**Brief**
Only the lines from the one containing "くらし (308, 206)" through the last line of the listing are to be given again, exactly as they appear.

**Supplied information**

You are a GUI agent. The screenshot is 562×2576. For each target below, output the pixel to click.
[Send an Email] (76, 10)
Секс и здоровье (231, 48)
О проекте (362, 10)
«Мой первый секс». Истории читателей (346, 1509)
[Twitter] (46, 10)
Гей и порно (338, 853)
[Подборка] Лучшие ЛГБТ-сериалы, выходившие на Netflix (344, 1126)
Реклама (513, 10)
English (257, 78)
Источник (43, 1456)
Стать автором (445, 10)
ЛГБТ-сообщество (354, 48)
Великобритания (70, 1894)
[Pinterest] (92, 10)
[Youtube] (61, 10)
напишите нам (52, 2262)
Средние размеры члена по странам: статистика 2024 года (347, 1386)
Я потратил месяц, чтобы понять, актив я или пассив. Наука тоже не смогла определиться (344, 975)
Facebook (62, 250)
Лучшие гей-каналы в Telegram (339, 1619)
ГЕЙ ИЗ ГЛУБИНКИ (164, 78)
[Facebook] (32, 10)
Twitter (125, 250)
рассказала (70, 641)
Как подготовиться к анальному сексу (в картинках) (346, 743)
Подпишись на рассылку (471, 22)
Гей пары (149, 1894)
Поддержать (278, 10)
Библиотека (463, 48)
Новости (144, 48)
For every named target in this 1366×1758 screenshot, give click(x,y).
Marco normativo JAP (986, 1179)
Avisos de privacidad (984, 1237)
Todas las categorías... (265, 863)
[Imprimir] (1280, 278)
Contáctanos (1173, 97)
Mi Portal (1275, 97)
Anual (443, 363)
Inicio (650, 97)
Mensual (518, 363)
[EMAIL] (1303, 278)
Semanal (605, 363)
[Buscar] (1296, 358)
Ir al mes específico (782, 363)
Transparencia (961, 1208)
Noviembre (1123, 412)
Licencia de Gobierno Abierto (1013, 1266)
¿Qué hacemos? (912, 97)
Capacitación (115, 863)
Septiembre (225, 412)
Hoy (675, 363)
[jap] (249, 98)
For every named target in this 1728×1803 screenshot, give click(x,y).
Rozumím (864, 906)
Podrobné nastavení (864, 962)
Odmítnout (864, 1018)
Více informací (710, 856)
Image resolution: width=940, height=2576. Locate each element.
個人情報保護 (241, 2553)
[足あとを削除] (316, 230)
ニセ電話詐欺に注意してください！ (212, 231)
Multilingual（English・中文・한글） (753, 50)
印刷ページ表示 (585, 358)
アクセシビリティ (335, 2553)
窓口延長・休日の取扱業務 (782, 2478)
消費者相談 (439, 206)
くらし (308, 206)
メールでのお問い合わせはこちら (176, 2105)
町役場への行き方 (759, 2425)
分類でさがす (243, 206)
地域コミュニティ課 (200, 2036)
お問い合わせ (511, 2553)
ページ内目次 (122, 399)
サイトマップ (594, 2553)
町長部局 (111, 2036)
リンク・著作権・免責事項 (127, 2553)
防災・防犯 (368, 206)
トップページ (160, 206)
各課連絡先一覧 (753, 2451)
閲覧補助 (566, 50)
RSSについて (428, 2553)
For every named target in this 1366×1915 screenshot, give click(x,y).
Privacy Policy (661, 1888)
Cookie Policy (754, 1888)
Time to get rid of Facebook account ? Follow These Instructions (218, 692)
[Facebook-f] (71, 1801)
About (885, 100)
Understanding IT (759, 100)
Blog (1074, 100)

**Reply to the task**
くらし (308, 206)
メールでのお問い合わせはこちら (176, 2105)
町役場への行き方 (759, 2425)
分類でさがす (243, 206)
地域コミュニティ課 (200, 2036)
お問い合わせ (511, 2553)
ページ内目次 (122, 399)
サイトマップ (594, 2553)
町長部局 (111, 2036)
リンク・著作権・免責事項 (127, 2553)
防災・防犯 (368, 206)
トップページ (160, 206)
各課連絡先一覧 (753, 2451)
閲覧補助 (566, 50)
RSSについて (428, 2553)
For every named target in this 1366×1915 screenshot, give click(x,y).
Privacy Policy (661, 1888)
Cookie Policy (754, 1888)
Time to get rid of Facebook account ? Follow These Instructions (218, 692)
[Facebook-f] (71, 1801)
About (885, 100)
Understanding IT (759, 100)
Blog (1074, 100)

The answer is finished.